Diplomats to visit Burmese pro-democracy leader

Burma's military regime will allow diplomats to meet with pro-democracy leader Aung San Suu Kyi after today's session of her trial.

Burma's military regime will allow diplomats to meet with pro-democracy leader Aung San Suu Kyi after today's session of her trial.

The move follows a hail of international criticism over the junta's handling of her case.

Ms Suu Kyi, who has been in detention without trial for more than 13 of the past 19 years, is accused of violating the terms of her house arrest by allowing an American visitor to stay at her home without official permission.
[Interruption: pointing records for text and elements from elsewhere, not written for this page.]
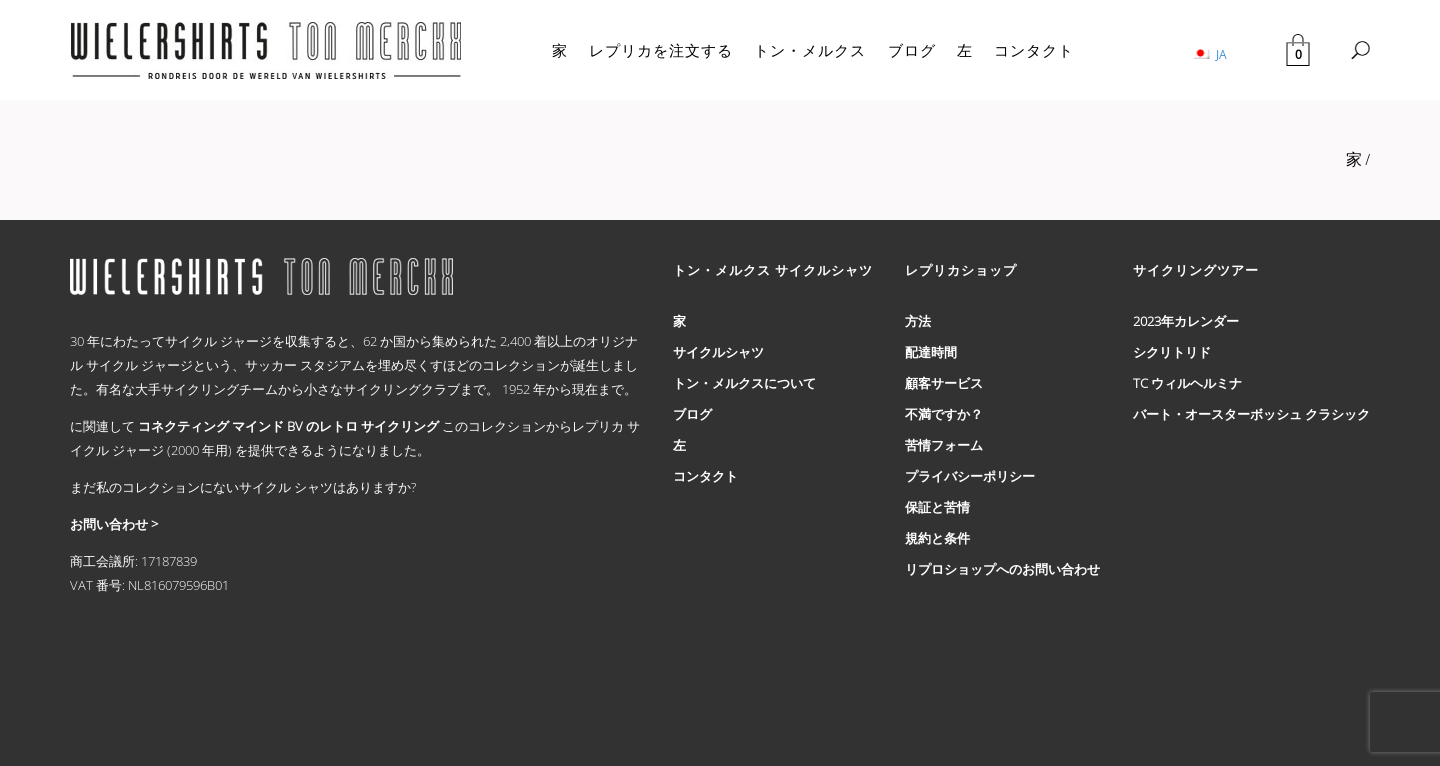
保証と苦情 (937, 507)
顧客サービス (944, 383)
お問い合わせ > (114, 524)
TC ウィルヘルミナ (1187, 383)
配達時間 (931, 352)
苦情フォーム (944, 445)
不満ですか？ (944, 414)
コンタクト (1034, 50)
The offence is punishable by up to five years' imprisonment.

She is standing trial with two female members of her party who live with her, and John W. Yettaw, the American man who triggered the charges by swimming to Ms Suu Kyi's property under the cover of darkness earlier this month and sneaking uninvited into her home.

Ms Suu Kyi, who is being held at the infamous Insein Prison along with scores of other political prisoners, had been scheduled to be freed on May 27 after six consecutive years under house arrest.

The charges against her are widely seen as a pretext for her to stay in detention during polls scheduled for next year - the culmination of the junta's "roadmap to democracy", which has been criticised as a fig leaf for continued military rule.

Burma has been under military rule since 1962. It last held an election in 1990, but the junta refused to honour the results after a landslide victory by Ms Suu Kyi's National League for Democracy party.

The court on Monday rejected a request by Ms Suu Kyi's lawyer for an open trial.

Today however, the country's Information Ministry ruled that five foreign correspondents and five local reporters could attend the trial's afternoon session. Authorities also said all embassies could send one diplomat.

A US consular official had been allowed to attend the court sessions because Mr Yettaw is standing trial, but the proceedings were otherwise closed to the press and public.